No matter my affection, I’ve always considered it an objective injustice that John was never much known beyond a savvy circle of freaks and friends — singers, writers, editors, music biz operators, photographers, Mexican league baseball fans, barbecue aficionados, niche magazine readers, and lovers of real music and unfancy meat — many of whom turned out this past Monday in his honor to groove to Austin favorite son Kevin Russell, guzzle Shiner Bock and scarf brisket and sausage served up, personally, by another Morthland crony, the King of Austin Q, Aaron Franklin.
They also listened to a bunch of stories. And this — minus the halting delivery — was mine.
Yesterday was Roni’s and my 39th wedding anniversary. Though we had traveled in the same circles — she was taking pictures for rock magazines and hanging out with rock critics in New York, I was working at a rock rag in Detroit — we finally met, by accident, on Positively 4th Street, in the Village.
That’s an improbable story for later.
But the story for now is the morning-after, when we were awakened at Roni’s on Perry Street by a call from a mutual friend.
Hey, Roni, he said, there’s a guy just moved back to town who I think you might like. His name is Duncan.
And Roni said, He’s right here.
The thoughtful friend, of course, was John Morthland. And the three of us would hang for many nights and years, smoking unfiltered cigarettes, drinking Rolling Rocks, running up tabs at the Bells of Hell, sharing Thanksgivings on our TV-tray-tables and July 4ths wandering a deserted Greenwich Village — until Roni and I had a kid (John was the first friend to lay eyes on her) and had to take real jobs in San Francisco and not long thereafter Morthie moved to Texas, and, as the man said, time slips away.
But Morthie was there, with us and for us, at all sorts of turning points. Deep in our lives. And that phone call the morning-after was deeply Morthie.
Let me take a second to tell you why we call him Morthie. Which not many do.
We were at the Bells — always the Bells, in those days — and John started telling how when he was a kid his family sent off money to a charity in Africa, where you’d “adopt” a child for X dollars a day and get a letter from time to time from the family. And one day John’s family received a letter from the African mother announcing she had named her newborn Morthie, in honor of the Morthlands of San Bernardino, California.

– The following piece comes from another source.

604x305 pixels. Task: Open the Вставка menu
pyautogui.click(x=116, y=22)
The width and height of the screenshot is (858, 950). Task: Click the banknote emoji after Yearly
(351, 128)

And that’s how that started.
But let me tell you a few other things about Morthie.
One of those turning points for me was the job working at that rock magazine in Detroit. I had met John at Ed Ward’s apartment in Sausalito on my first go-round in California. Once or twice a week, John and I would kick in whatever beer or beer-money or non-culinary assistance we could, and Ed, who loved to, would cook. Afterwards, he and John would consult over what record to put on and then we’d drink black-and-tans and discuss the music. Which was almost always stuff I’d never heard or even heard of — though I fancied myself a connoisseur. It was humbling. And amazing.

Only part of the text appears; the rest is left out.